In-floor radiant heating is my absolute favorite feature. Nothing like it.

On-demand tankless hot water system. With two loops (one open, one closed) and
a heat exchanger between the two, one on-demand system can serve your domestic
hot water plus the in-floor heating.

Humidity switches in the bathrooms to kick on the exhaust fan when moisture
builds up from the shower (an anti-mold measure).

I put in structured wiring for phone, Ethernet (CAT 6), and video. I feel
really stupid now as the only video I watch is on the computer and I gave up
my landline to go solely cellular. I still like the Ethernet jacks in every
room but mostly because I can put my wireless router anywhere. Lesson learned:
technology changes rapidly. My structured wiring box looks quaint instead of
high-tech after only five years.

A solar tube (basically a round skylight with a thirty foot reflective tube)
that brings natural light down to ground floor rooms. Very nice.
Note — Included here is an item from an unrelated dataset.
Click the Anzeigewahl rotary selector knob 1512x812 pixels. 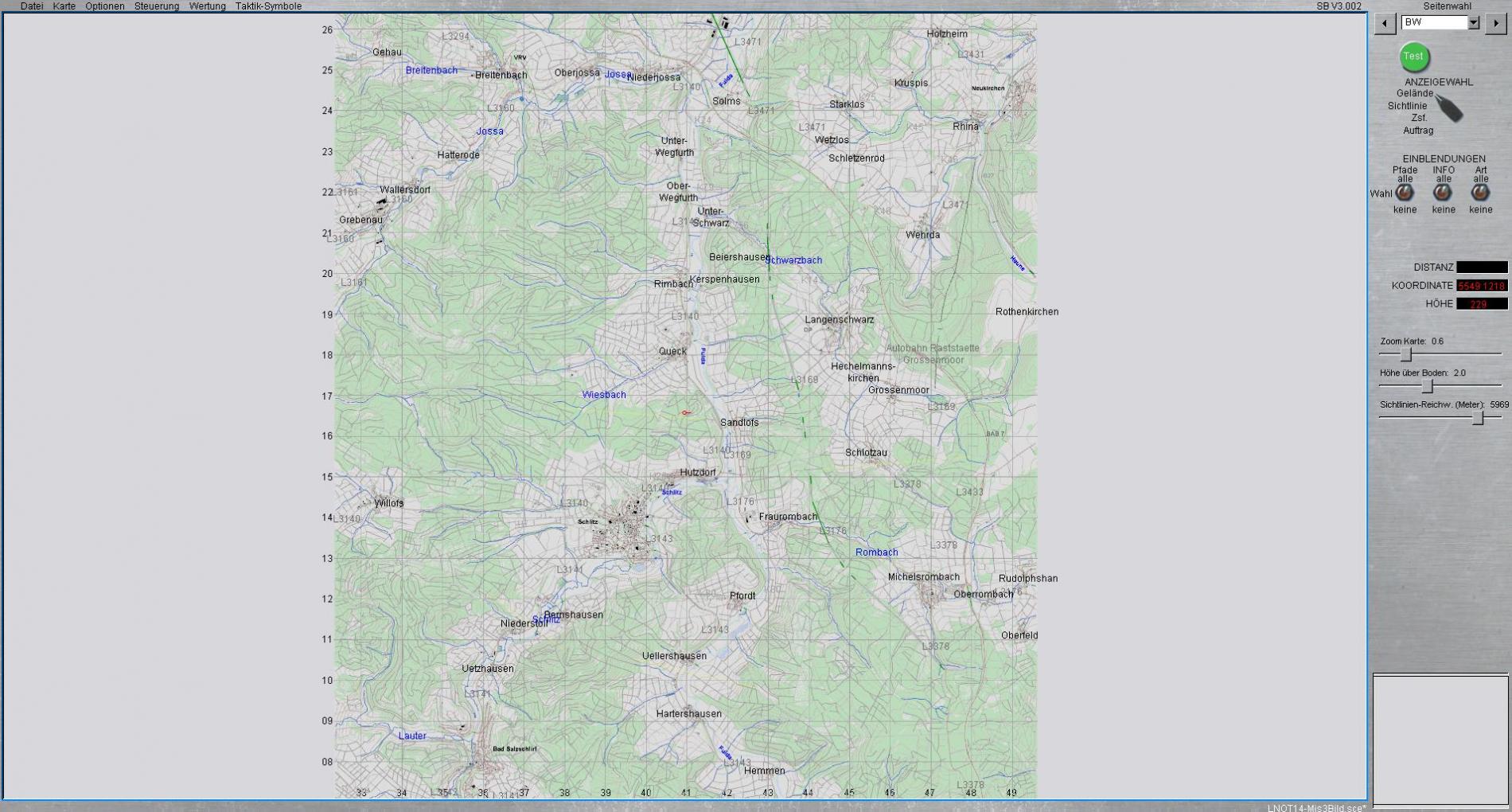(1450, 109)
One piece of advice: Don't get started on house remodeling or construction if
you're doing a startup or trying to run a business. It tends to demand far
more time than you have. And it's true it can put a strain on relationships
(for the same reason).

------
adrianN
Put in some proper cable ducts so you don't have to tear up the wall once some
new standard is introduced.

Put up some solar thermal panels; they last forever and really do work. Look
into geothermal, maybe it's worthwhile where you live. But the biggest money
saver will be better insulation. You can save up to 70% of your
heating/cooling costs by proper insulation.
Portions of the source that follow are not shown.